**Instructions for the task**
Produce as output only the lines below starting at the line with "North America (218, 2394)" and continuing through the line with "4XL (458, 336)", each one exactly as written.

**Data records**
Segment Open

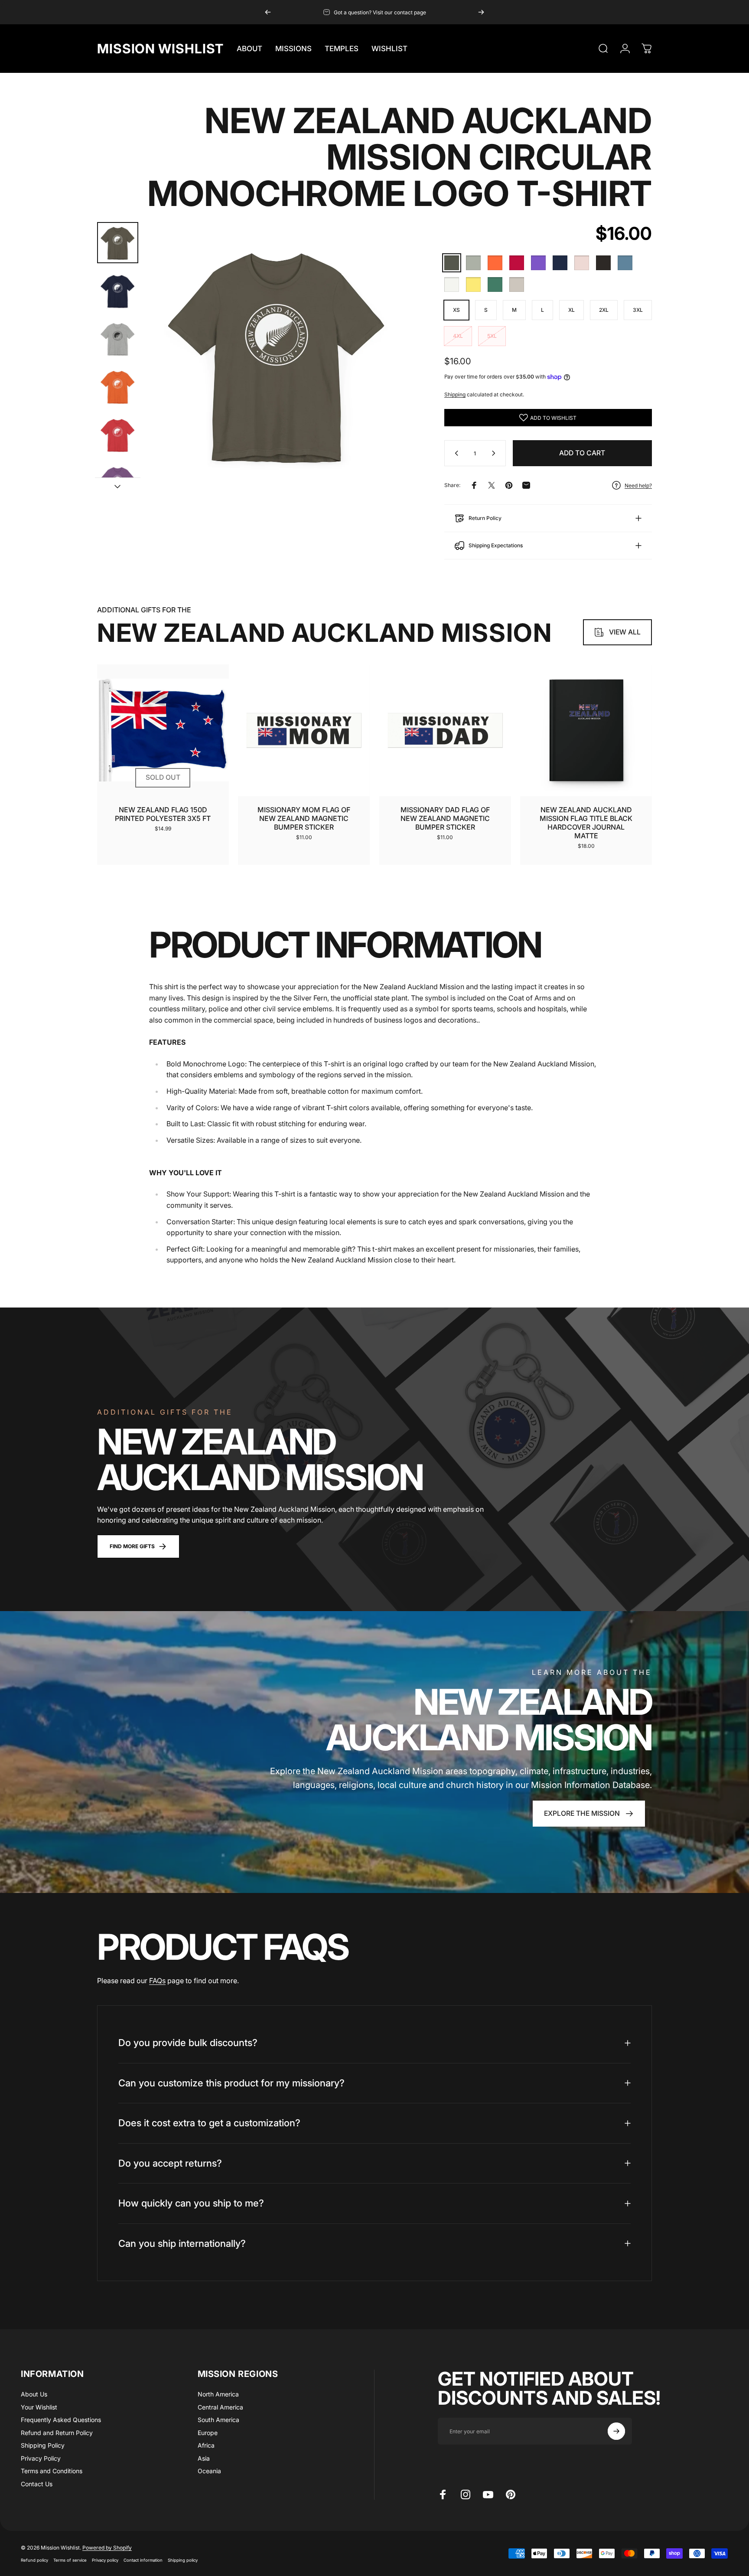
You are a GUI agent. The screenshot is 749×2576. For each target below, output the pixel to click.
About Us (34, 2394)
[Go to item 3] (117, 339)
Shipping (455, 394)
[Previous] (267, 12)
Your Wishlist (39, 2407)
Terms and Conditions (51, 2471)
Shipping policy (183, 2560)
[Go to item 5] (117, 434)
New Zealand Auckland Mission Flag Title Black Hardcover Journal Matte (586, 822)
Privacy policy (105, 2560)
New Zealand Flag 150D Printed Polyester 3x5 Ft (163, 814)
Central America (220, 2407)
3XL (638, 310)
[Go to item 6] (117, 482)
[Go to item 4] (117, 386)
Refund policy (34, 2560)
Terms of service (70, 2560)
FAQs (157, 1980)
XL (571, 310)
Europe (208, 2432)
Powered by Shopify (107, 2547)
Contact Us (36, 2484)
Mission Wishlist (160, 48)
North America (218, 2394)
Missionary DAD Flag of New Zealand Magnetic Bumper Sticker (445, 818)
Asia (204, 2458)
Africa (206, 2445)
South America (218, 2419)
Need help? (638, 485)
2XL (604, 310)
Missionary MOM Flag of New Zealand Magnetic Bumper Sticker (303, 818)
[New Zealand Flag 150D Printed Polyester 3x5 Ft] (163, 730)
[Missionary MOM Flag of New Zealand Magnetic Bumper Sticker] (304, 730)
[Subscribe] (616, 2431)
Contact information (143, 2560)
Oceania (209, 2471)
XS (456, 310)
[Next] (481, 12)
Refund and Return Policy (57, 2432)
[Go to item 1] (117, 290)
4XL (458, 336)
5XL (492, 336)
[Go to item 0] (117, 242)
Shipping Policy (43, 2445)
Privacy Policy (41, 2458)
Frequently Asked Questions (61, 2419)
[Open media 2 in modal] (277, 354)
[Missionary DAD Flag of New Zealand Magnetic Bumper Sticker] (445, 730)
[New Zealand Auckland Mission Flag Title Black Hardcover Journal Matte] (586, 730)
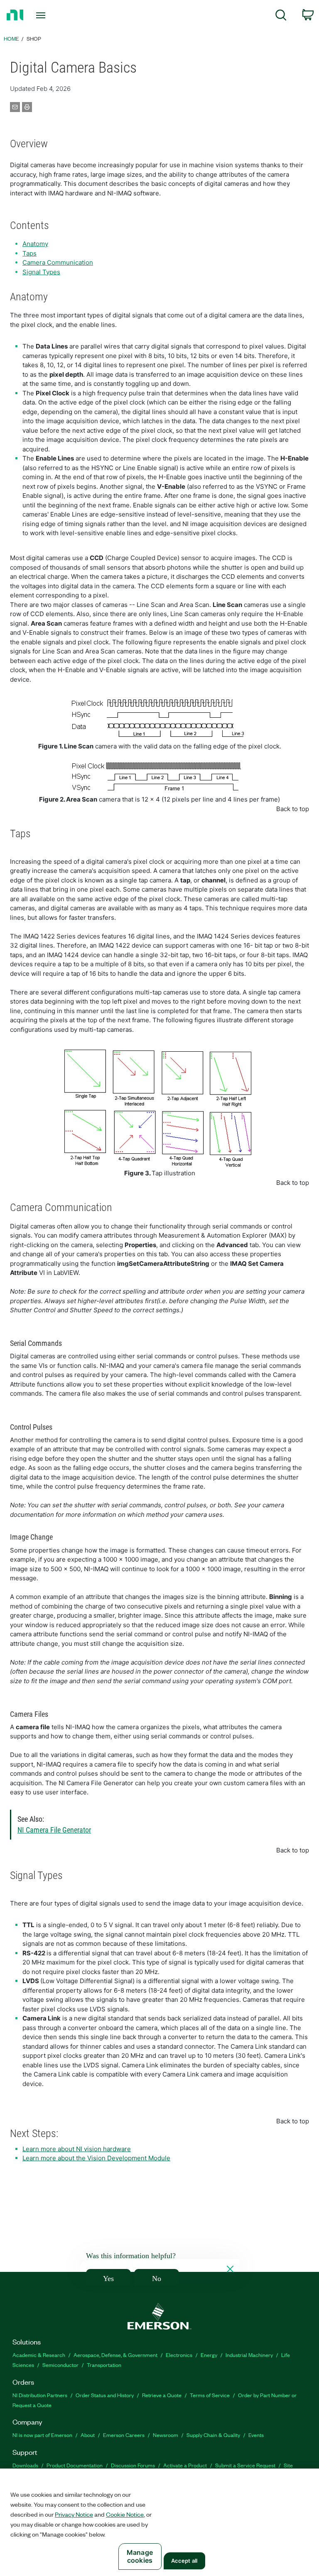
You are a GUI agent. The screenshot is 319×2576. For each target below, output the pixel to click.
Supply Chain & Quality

Segment Closed

**Finished exercise**
North America (218, 2394)
Missionary DAD Flag of New Zealand Magnetic Bumper Sticker (445, 818)
Asia (204, 2458)
Africa (206, 2445)
South America (218, 2419)
Need help? (638, 485)
2XL (604, 310)
Missionary MOM Flag of New Zealand Magnetic Bumper Sticker (303, 818)
[New Zealand Flag 150D Printed Polyester 3x5 Ft] (163, 730)
[Missionary MOM Flag of New Zealand Magnetic Bumper Sticker] (304, 730)
[Subscribe] (616, 2431)
Contact information (143, 2560)
Oceania (209, 2471)
XS (456, 310)
[Next] (481, 12)
Refund and Return Policy (57, 2432)
[Go to item 1] (117, 290)
4XL (458, 336)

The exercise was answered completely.